If you see spill, the data being processed by a task exceeds available execution memory. Fixes, in order of preference:
- Increase shuffle partitions — more partitions = smaller data per task
- Increase executor memory — more room per task
- Reduce executor cores — fewer concurrent tasks = more memory per task
- Fix data skew — one oversized partition may be the only one spilling
Rule of thumb: If max task spill exceeds 1 GB but median task does not spill at all, you have data skew, not a memory problem.
Eliminate Unnecessary Shuffles
HIGH — Count the Exchange nodes in your execution plan.
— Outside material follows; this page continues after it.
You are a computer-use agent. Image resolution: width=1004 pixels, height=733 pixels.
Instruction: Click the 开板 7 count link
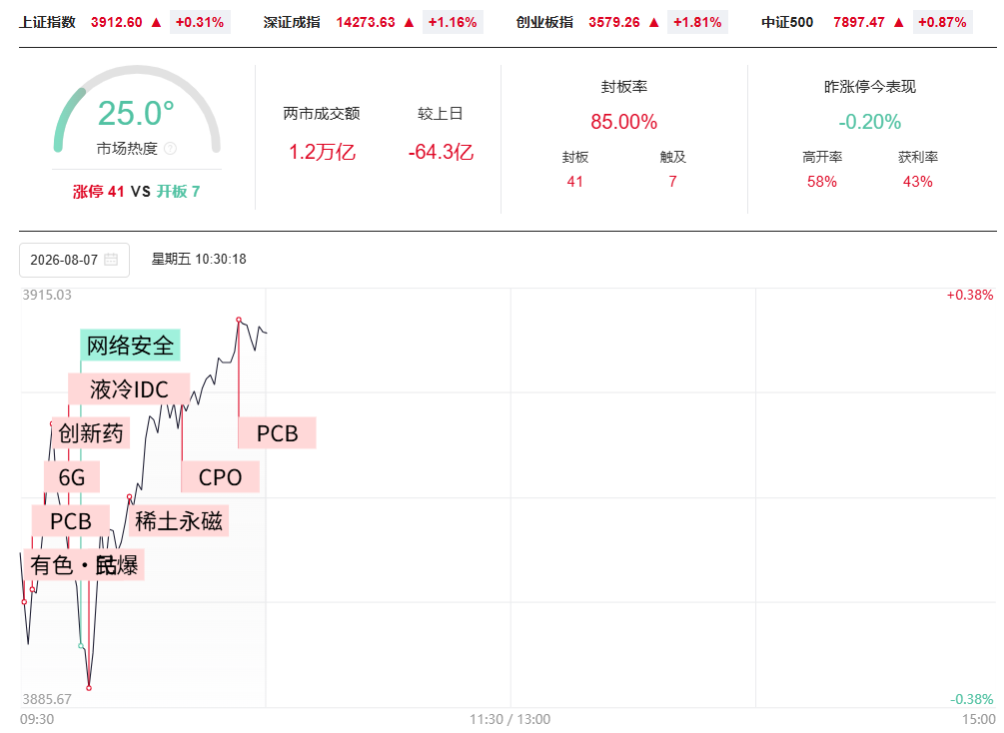tap(179, 192)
Each one is a shuffle.
EXPLAIN FORMATTED SELECT ...
Common sources of unnecessary shuffles:
- Repartition before write — Iceberg's
write.distribution-mode=hashhandles this automatically - Redundant DISTINCT — if data is already unique from the source
- ORDER BY in subqueries — only the final ORDER BY matters
- Multiple aggregations on the same key — combine into a single GROUP BY
Deep dive: Spark Execution Plan Deep Dive — covers how to identify every Exchange node and what triggers them
4. Join Optimization
Joins are the most common expensive operation in analytical queries. The wrong join strategy can turn a 30-second query into a 30-minute query. Spark has five join strategies, and selecting the right one is critical.
Broadcast Small Tables
HIGH — Increase the broadcast threshold to 50-200 MB (default 10 MB is too conservative).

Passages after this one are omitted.